Dataset Download (DOI): https://doi.ccs.ornl.gov/ui/doi/386  

Weekend and holiday data set: https://docs.google.com/spreadsheets/d/1nzgBdxXRk01CberZMtOssXmmn1iTgDypnbG9zi5DHxo/edit?usp=sharing

Instructions for data download: https://smc-datachallenge.ornl.gov/wp-content/uploads/2022/05/Constellation_Downloading_Guide_v02.pdf

The Challenge Questions

1. Capture the data and organize it into one or more easily usable CSV datasets. For instance, the dataset could be represented as a CSV with columns such as date-hour, login-node, logged-users, running-procs, cpu-load, memory-used, time_to_ls, running-jobs, total-jobs, time-to-create-1G, disk-util, …

2. Correlate the usage patterns with external events such as weekly working and non-working days such as weekends and public holidays (a list of such days will be provided). For instance, how does the number of users, system loads, active processes are affected during working vs non-working hours. Are there any anomalies to this pattern, if so, why? What other events might be affecting the usage (eg. COVID surge)?

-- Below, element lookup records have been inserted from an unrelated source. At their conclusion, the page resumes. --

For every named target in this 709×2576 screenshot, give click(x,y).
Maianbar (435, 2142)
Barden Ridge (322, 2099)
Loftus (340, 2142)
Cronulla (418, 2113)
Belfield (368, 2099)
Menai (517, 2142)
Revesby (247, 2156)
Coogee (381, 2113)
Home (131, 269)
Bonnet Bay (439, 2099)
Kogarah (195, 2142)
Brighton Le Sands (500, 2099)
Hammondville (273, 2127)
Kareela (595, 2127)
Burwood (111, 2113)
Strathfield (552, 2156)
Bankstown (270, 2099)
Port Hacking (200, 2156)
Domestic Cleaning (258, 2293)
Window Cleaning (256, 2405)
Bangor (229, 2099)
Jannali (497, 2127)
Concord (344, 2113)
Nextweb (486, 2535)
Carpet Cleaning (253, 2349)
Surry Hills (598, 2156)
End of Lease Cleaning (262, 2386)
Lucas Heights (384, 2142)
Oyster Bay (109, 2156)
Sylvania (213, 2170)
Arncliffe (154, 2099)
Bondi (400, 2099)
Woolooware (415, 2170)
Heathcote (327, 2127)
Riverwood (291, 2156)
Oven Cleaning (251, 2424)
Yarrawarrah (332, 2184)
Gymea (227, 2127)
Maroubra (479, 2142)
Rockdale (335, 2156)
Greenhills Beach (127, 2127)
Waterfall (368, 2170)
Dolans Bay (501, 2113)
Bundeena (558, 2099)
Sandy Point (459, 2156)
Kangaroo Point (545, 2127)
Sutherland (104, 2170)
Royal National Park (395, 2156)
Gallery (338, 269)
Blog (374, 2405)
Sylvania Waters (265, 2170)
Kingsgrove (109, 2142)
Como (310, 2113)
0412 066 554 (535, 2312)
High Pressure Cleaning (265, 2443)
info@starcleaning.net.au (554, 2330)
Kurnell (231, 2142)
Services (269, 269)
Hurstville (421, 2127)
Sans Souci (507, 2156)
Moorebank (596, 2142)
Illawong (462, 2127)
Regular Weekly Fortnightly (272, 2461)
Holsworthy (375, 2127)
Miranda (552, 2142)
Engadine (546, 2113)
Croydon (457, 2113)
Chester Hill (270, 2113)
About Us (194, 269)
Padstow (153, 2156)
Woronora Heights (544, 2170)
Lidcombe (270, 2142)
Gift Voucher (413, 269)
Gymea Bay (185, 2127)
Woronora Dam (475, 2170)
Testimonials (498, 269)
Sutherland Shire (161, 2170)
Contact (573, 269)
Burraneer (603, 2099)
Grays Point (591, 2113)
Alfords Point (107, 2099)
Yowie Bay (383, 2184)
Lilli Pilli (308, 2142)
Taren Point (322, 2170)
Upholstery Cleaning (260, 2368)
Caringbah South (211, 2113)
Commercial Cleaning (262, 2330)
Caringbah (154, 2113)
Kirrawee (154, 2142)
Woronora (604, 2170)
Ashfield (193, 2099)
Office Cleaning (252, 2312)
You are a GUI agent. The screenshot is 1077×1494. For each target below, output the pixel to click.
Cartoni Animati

3. Understand and identify the relative system usage and any possible skews between the five login nodes. Derive a “state” defined by the various usage parameters and compare the state among the five login nodes. For instance, a “state” could be a tuple of (cpu-usage, memory-usage, users-logged, response-time-to-create-1G, …). Each element of this tuple could be a “dimension” of the state and could be disproportionately high or low wrt other dimensions. Does this discrepency indicate any specific behavior pattern?

4. Predict the future trends. Identify interesting usage trends and predict them with respect to each other with a given degree of confidentiality. Statistical methods such as correlation and regression may be used. We encourage usage of ML / DL techniques and developing model-based predication methods. For instance, how was the “state” during peak COVID, or just after the announcements of vaccines, or during unusual weather events etc.

5. Bonus Question: Analyze the data and identify any other possible trends / patterns / info that may not have been covered by the above questions.